Tasks to perform —
1) Summarize the article on the attorney general's warning about press reporting in two sentences.
2) According to the article on the attorney general's warning about press reporting, where did Dominic Grieve give his speech on contempt?
3) Pick up the article on the attorney general's warning about press reporting after its last sentence and keep writing.

Source text —
# # # # # # #

The press testing the boundaries of reporting in criminal cases could undermine the jury system, the attorney general has warned.

In a speech at City University on contempt and balancing the freedom of the press with the fair administration of justice, Dominic Grieve QC said he had become increasingly concerned at what he perceived to be ‘the increasing tendency of the press to test the boundaries of what was acceptable over the reporting of criminal cases’.

He said: ‘At times it appeared to me the press had lost any sense of internal constraint and felt able, indeed entitled, to print what they wished, shielded by the right of freedom of expression without any of the concomitant responsibilities.’

Grieve said the creation of the ‘bad character provision’ in the Criminal Justice Act 2003, which allows a defendant's previous convictions to be admitted in evidence, may have exacerbated the problem. ‘The potential to admit evidence of a defendant's previous convictions has led some in the press to believe they can print, without let or hindrance, all manner of true facts, abuse and nonsense,’ he said.

# # # # # # #

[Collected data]
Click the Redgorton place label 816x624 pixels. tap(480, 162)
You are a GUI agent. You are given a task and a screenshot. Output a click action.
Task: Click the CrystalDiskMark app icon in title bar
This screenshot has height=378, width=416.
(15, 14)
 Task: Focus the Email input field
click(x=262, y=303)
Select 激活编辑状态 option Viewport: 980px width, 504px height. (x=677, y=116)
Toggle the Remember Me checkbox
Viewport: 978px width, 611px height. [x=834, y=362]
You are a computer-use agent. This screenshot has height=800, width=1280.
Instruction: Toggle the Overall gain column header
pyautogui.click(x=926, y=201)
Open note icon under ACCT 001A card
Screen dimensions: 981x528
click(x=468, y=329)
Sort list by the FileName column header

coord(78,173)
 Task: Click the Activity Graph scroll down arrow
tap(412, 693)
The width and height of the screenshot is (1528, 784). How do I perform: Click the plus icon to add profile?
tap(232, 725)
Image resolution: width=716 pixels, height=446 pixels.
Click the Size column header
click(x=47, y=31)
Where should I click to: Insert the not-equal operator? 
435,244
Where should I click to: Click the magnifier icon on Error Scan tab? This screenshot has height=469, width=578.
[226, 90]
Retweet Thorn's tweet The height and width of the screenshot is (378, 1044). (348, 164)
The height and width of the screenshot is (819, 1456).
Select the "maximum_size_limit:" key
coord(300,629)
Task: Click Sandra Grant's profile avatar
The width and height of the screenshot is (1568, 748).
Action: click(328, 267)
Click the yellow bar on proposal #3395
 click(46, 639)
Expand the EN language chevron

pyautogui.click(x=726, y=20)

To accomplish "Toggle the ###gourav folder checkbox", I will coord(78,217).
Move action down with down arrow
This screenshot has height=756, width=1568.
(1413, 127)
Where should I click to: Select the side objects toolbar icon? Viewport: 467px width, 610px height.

# # # # # # #

Task-by-task results —
1) Attorney General Dominic Grieve QC warned in a speech at City University that the press testing the boundaries of reporting in criminal cases could undermine the jury system. He said the bad character provision in the Criminal Justice Act 2003, which allows a defendant's previous convictions to be admitted in evidence, may have exacerbated the problem.

2) At City University.

3)
But, he said, the admission of evidence was subject to rules and judicial oversight, and it was not for the press to ‘usurp the role of the judge’ or use the admission of bad character evidence as ‘an excuse to throw responsible reporting to the wind’.

Grieve said: ‘I was concerned that, uncontrolled, such reporting could eventually undermine the jury system. Jurors must reach a verdict solely on the basis of the evidence presented to them in court.’

He said the freedom of expression enshrined in Article 10 of the European Convention came with duties and responsibilities, and he urged the press to act responsibly, with ‘humanity’ and observing ‘common decency’.

‘If society is to function, if we are to avoid anarchy, all of us who enjoy this right must recognise the need to show, at times, restraint not to say humanity. If a free press is at the heart of democratic society, it is essential it should act responsibly,’ he said.

Grieve cited three cases over the last year where the courts had found a contempt of court.

The first case involved the internet and online publication of a picture of a defendant in a murder trial holding a pistol; the second concerned the press’s coverage of the arrest of Christopher Jefferies; and the third involved a juror contacting a defendant on Facebook.

He said the ‘revolution in methods of communication’ would increase the power and the role of the internet in reporting of the courts, but warned that the internet did not put users above the law or provide immunity from prosecution. ‘Unlike major news organisations, which on the whole act in a responsible and measured manner, the inhabitants of the internet often feel themselves to be unconstrained by the laws of the land.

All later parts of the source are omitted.